Out-Law News | 04 Nov 2013 | 12:06 pm | 3 min. read
The decision comes following feedback as part of a consultation exercise carried out by the Department for Business, Innovation and Skills (BIS) in July. The UK committed to the creation of a central registry of companies’ beneficial owners, meaning those that hold more than 25% of its shares or voting rights, at the G8 summit in June.
“A stronger economy depends on investors, employees and the wider public having trust and confidence in companies and those that are running them,” said Business Secretary Vince Cable. “We believe a public register, listing those who really own companies, makes Britain a better place to invest and do business.”
“People have a right to know who controls UK companies and greater openness will help tackle tax evasion, money laundering and other crimes. The vast majority of companies and directors in the UK contribute productively to the economy, abide by the rules and make an enormous contribution to society. But an errant few operate in the shadows, creating ownership structures that serve to deceive,” he said.
In June, leaders of the G8 group of the world’s largest economies committed to keeping registers of who really owns and controls the companies operating in their territories, and to make this information available to national law enforcement and tax administration authorities. The agreement also encouraged countries to provide basic company and beneficial ownership information to authorities in other territories on request.
As announced before the summit, the UK plans to require companies to supply information about their beneficial owners to a central registry, to be maintained by Companies House. This registry would hold information on individuals who hold 25% or more of a company’s shares or voting rights, or who otherwise control the way a company is run. For example, a number of individuals collectively holding more than 25% of the shares, but agreeing to vote in the same way, could be treated as one ‘owner’ for the purposes of the register, according to the proposals.
Tax expert Ray McCann of Pinsent Masons, the law firm behind Out-Law.com, said that the new register would be a “good thing” if it meant that tax evasion was made much more difficult. However, he said that the issues involved in the creation of the new register were “quite complicated”.

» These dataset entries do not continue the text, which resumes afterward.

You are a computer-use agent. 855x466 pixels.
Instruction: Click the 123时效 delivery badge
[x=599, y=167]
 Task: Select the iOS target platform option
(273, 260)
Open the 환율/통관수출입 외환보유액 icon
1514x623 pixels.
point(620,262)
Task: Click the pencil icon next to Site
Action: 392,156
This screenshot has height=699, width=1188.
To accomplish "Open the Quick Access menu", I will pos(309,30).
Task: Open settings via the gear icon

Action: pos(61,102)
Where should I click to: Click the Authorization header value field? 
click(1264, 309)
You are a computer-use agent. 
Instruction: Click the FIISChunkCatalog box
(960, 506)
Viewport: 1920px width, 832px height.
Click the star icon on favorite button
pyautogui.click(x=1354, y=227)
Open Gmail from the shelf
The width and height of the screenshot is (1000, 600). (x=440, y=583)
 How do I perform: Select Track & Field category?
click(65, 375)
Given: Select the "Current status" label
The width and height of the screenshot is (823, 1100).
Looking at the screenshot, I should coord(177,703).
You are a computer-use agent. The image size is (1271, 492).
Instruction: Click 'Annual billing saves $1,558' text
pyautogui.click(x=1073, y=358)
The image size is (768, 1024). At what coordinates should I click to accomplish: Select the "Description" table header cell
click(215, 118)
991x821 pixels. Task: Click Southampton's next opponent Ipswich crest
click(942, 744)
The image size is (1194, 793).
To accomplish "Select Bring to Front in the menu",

“Often with these types of measures benign situations get caught and various complicated rules are then required to ensure that those individuals who set up companies due to security concerns, for example, don’t find that they have a more costly compliance burden,” he said.
“It will also do little to soothe public concern over the tax planning strategies of some very large companies, since even without a register we all know who owns Apple Corporation’s Cayman company, for example. There are probably more ‘shell companies’ in Delaware than the whole rest of the world combined which gives the US a problem in supporting such a measure, so I expect that it will take some time to get international agreement that leads to action,” he said.
What information must be held by the company and Companies House, and how it should be updated, will be confirmed as part of the formal response to the ‘Transparency and Trust’ paper. However, the new disclosure regime could be modelled on that which currently applies in relation to the disclosure of information on company shareholders, the Government said. Companies could therefore be expected to hold information on the names and addresses of beneficial owners, and details of their interest in the company; while Companies House could make names and details of the interest of beneficial owners publicly accessible.
The Government will publish its full response to the paper early next year. This will also address other matters set out in the paper; including a proposal to ban ‘bearer shares’, which are shares which can be transferred without needing to register ownership; and allowing companies to act as directors of other companies.
Limited exemptions from public disclosure will be permitted, for example in cases where it might be necessary to protect individuals whose safety might be at risk, according to the Government. Tax expert Heather Self of Pinsent Masons, the law firm behind Out-Law.com, said that it was essential that the detail of the Government’s proposals worked properly.
“Secrecy has no place in tax planning, but there can be valid reasons for individuals to want privacy over their affairs - for example, if there are concerns over safety and security of family members,” she said.